● **EXERCISE GOAL**: Please repeat the records, word for word and without gaps.
*** Opening TASK MATERIAL ***
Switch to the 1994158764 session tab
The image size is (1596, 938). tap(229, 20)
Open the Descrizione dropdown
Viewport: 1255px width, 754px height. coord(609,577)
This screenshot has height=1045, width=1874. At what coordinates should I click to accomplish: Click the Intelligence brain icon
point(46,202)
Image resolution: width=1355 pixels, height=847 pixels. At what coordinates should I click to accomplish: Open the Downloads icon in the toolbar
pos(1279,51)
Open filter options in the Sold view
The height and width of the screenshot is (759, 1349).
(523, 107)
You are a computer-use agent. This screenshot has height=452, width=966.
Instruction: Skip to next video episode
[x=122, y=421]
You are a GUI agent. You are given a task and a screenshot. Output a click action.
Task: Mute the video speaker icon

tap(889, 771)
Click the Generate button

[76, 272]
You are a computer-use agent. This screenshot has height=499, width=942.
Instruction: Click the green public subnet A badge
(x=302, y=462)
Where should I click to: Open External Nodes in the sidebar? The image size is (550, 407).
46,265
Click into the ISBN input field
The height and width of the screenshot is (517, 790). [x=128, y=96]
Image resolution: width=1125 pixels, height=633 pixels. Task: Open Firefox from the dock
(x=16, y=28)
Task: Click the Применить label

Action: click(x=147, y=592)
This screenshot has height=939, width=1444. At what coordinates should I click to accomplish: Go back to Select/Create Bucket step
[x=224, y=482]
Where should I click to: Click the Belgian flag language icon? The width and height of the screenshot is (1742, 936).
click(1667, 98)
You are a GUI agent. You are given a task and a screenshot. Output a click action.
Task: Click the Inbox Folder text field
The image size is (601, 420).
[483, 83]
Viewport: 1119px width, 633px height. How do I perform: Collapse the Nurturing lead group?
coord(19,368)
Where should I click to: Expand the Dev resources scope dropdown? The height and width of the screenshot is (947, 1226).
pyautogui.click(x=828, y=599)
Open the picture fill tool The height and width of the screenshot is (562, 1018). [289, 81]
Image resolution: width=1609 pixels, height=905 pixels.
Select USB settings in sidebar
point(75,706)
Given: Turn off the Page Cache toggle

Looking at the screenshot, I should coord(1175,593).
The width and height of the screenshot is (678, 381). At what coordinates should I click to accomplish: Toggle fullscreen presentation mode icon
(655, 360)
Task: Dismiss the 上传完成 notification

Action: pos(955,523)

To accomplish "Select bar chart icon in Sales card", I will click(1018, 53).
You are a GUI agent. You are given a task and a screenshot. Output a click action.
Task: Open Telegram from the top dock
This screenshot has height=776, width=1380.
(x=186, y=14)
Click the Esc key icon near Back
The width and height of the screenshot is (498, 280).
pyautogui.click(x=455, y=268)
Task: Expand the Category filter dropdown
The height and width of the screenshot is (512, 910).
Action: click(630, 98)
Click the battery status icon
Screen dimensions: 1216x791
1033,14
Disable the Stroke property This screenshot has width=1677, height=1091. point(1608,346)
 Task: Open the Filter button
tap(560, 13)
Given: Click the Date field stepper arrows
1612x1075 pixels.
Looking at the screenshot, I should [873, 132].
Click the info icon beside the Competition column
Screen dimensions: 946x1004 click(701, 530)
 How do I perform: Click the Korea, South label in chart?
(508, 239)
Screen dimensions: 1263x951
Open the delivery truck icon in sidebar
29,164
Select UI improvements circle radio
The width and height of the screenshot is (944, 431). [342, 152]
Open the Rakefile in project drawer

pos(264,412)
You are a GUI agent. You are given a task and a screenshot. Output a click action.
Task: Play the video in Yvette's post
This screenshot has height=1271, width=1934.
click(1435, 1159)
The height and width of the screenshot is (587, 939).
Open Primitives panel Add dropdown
*** Closing TASK MATERIAL ***
● **EXERCISE SOLUTION**:
Switch to the 1994158764 session tab
The image size is (1596, 938). tap(229, 20)
Open the Descrizione dropdown
Viewport: 1255px width, 754px height. coord(609,577)
This screenshot has height=1045, width=1874. At what coordinates should I click to accomplish: Click the Intelligence brain icon
point(46,202)
Image resolution: width=1355 pixels, height=847 pixels. At what coordinates should I click to accomplish: Open the Downloads icon in the toolbar
pos(1279,51)
Open filter options in the Sold view
The height and width of the screenshot is (759, 1349).
(523, 107)
You are a computer-use agent. This screenshot has height=452, width=966.
Instruction: Skip to next video episode
[x=122, y=421]
You are a GUI agent. You are given a task and a screenshot. Output a click action.
Task: Mute the video speaker icon

tap(889, 771)
Click the Generate button

[76, 272]
You are a computer-use agent. This screenshot has height=499, width=942.
Instruction: Click the green public subnet A badge
(x=302, y=462)
Where should I click to: Open External Nodes in the sidebar? The image size is (550, 407).
46,265
Click into the ISBN input field
The height and width of the screenshot is (517, 790). [x=128, y=96]
Image resolution: width=1125 pixels, height=633 pixels. Task: Open Firefox from the dock
(x=16, y=28)
Task: Click the Применить label

Action: click(x=147, y=592)
This screenshot has height=939, width=1444. At what coordinates should I click to accomplish: Go back to Select/Create Bucket step
[x=224, y=482]
Where should I click to: Click the Belgian flag language icon? The width and height of the screenshot is (1742, 936).
click(1667, 98)
You are a GUI agent. You are given a task and a screenshot. Output a click action.
Task: Click the Inbox Folder text field
The image size is (601, 420).
[483, 83]
Viewport: 1119px width, 633px height. How do I perform: Collapse the Nurturing lead group?
coord(19,368)
Where should I click to: Expand the Dev resources scope dropdown? The height and width of the screenshot is (947, 1226).
pyautogui.click(x=828, y=599)
Open the picture fill tool The height and width of the screenshot is (562, 1018). [289, 81]
Image resolution: width=1609 pixels, height=905 pixels.
Select USB settings in sidebar
point(75,706)
Given: Turn off the Page Cache toggle

Looking at the screenshot, I should coord(1175,593).
The width and height of the screenshot is (678, 381). At what coordinates should I click to accomplish: Toggle fullscreen presentation mode icon
(655, 360)
Task: Dismiss the 上传完成 notification

Action: pos(955,523)

To accomplish "Select bar chart icon in Sales card", I will click(1018, 53).
You are a GUI agent. You are given a task and a screenshot. Output a click action.
Task: Open Telegram from the top dock
This screenshot has height=776, width=1380.
(x=186, y=14)
Click the Esc key icon near Back
The width and height of the screenshot is (498, 280).
pyautogui.click(x=455, y=268)
Task: Expand the Category filter dropdown
The height and width of the screenshot is (512, 910).
Action: click(630, 98)
Click the battery status icon
Screen dimensions: 1216x791
1033,14
Disable the Stroke property This screenshot has width=1677, height=1091. point(1608,346)
 Task: Open the Filter button
tap(560, 13)
Given: Click the Date field stepper arrows
1612x1075 pixels.
Looking at the screenshot, I should [873, 132].
Click the info icon beside the Competition column
Screen dimensions: 946x1004 click(701, 530)
 How do I perform: Click the Korea, South label in chart?
(508, 239)
Screen dimensions: 1263x951
Open the delivery truck icon in sidebar
29,164
Select UI improvements circle radio
The width and height of the screenshot is (944, 431). [342, 152]
Open the Rakefile in project drawer

pos(264,412)
You are a GUI agent. You are given a task and a screenshot. Output a click action.
Task: Play the video in Yvette's post
This screenshot has height=1271, width=1934.
click(1435, 1159)
The height and width of the screenshot is (587, 939).
Open Primitives panel Add dropdown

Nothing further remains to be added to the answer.